**Jobs**
A. In the article on SERP features, why are these features described as a defense mechanism?
B. Copy the article on SERP features word for word from "They dominate mobile" up to and including "SEO stack today!".

**Selected text**
What Is a SERP Feature?
July 8, 2025
Most SEO strategies still obsess over rank position. But in today’s landscape, rank doesn’t guarantee attention. Visibility does.
And visibility is controlled by what Google places at the top of the results page: interactive, high-engagement SERP features. These include everything from Featured Snippets and Knowledge Panels to AI-generated overviews and Local Packs.
They dominate mobile screens, drive user interaction, and shape perception before users even reach the organic links.
If your content isn’t engineered to be eligible for these placements, it’s invisible. And for growth and marketing leads, this is often the most overlooked opportunity.
You don’t need more content. You need the kind of content that gets featured.
Looking to dominate SERPs with AI-driven SEO? Explore Passionfruit’s unified SEO stack today!
What Is a SERP Feature? (With Real Examples)
A SERP feature is any enhanced element on a Google search results page that provides more than a basic link. These include answer boxes, local maps, AI summaries, image or video carousels, and shopping listings. They’re designed to help users get what they need faster, often without clicking through.
You’ve likely seen them already: a concise definition at the top, expandable follow-up questions, a side panel with company details, or even a row of videos mid-page.
These formats change how search results are presented and interacted with. They’re now core to how users experience Google. If your brand isn’t showing up inside them, it’s getting scrolled past.
Why SERP Features Are Crucial for SEO ROI
Most teams chase rankings. The smart ones chase visibility. That starts with SERP features.
These placements sit at the top of the page, above organic results, and drive the majority of clicks. A Featured Snippet or Local Pack gets seen before any link below it.
More importantly, SERP features shape brand authority and trust. A Knowledge Panel makes your brand look established. A review snippet builds social proof. A “People Also Ask” placement puts you in front of adjacent searches, without needing to rank again.
They also act as a defense mechanism. If your content doesn’t appear in them, competitors, aggregators, or even AI-generated summaries may take your spot. That means lost traffic, diluted brand control, and missed conversion opportunities.

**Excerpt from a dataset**
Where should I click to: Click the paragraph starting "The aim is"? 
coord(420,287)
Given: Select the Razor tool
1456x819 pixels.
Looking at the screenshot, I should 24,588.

**Responses**
A. If your content doesn't appear in SERP features, competitors, aggregators, or even AI-generated summaries may take your spot. That costs you traffic, weakens control of your brand, and loses chances to convert.

B.
They dominate mobile screens, drive user interaction, and shape perception before users even reach the organic links.
If your content isn’t engineered to be eligible for these placements, it’s invisible. And for growth and marketing leads, this is often the most overlooked opportunity.
You don’t need more content. You need the kind of content that gets featured.
Looking to dominate SERPs with AI-driven SEO? Explore Passionfruit’s unified SEO stack today!